= What you have to do =
Copy only the lines from the one containing "Go back using the iCloud chevron" through the final line of the records below, exactly as written, with no pictures.

Saved entries:
• • • • • • •
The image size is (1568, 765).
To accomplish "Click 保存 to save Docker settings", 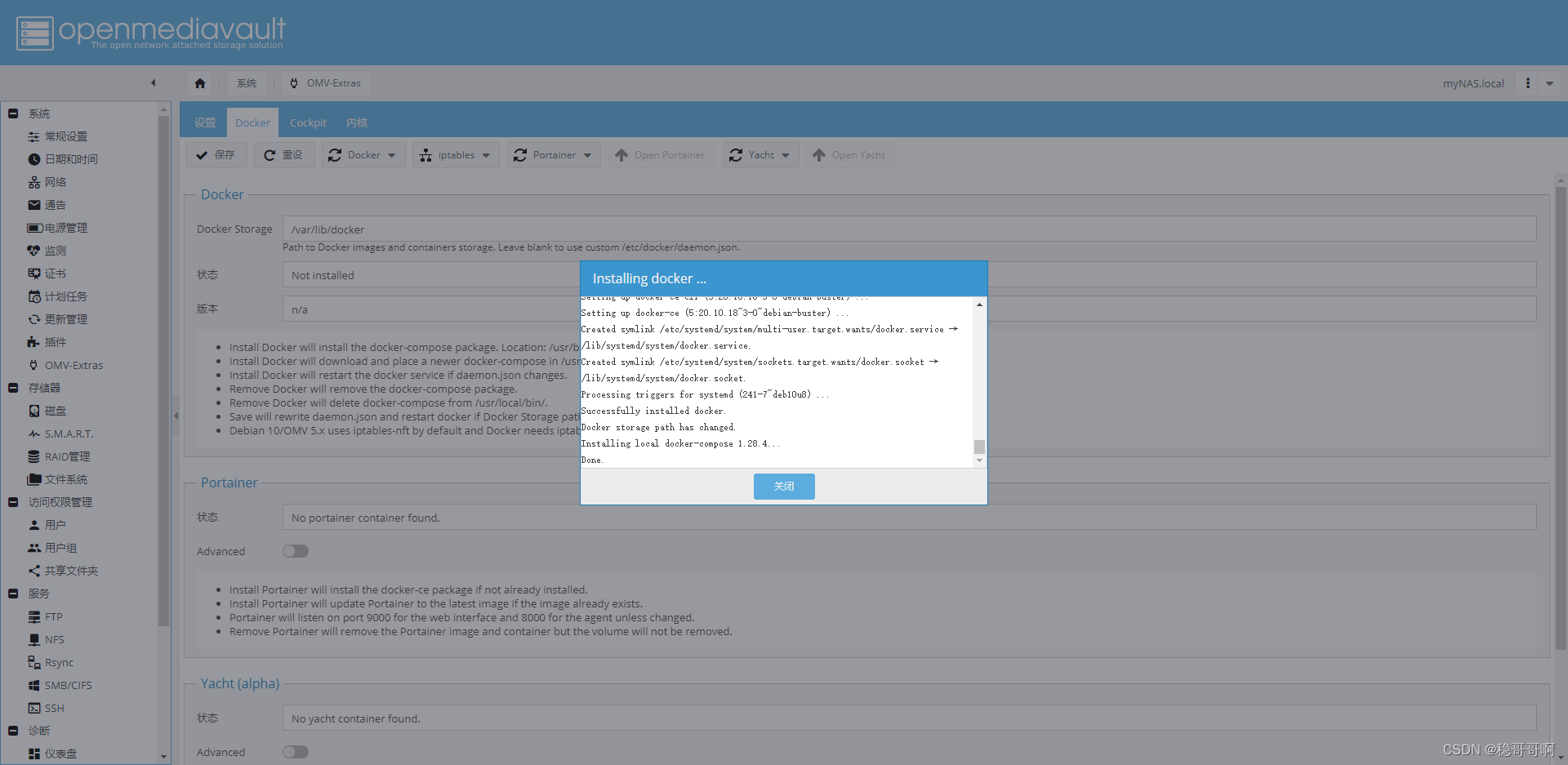I will pos(216,154).
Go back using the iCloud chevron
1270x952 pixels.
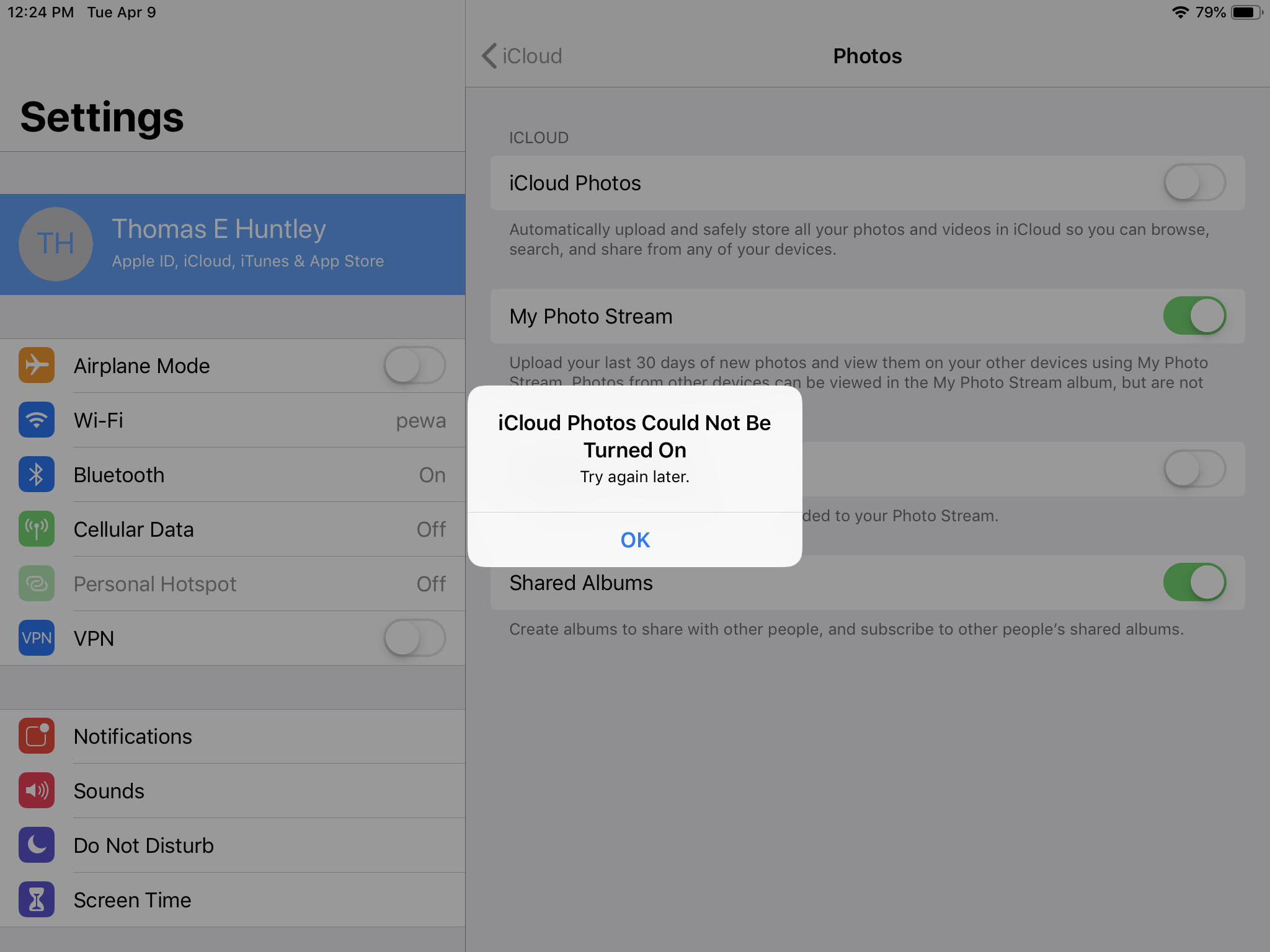click(x=489, y=56)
• • • • • • •
= Expected output =
Go back using the iCloud chevron
1270x952 pixels.
click(x=489, y=56)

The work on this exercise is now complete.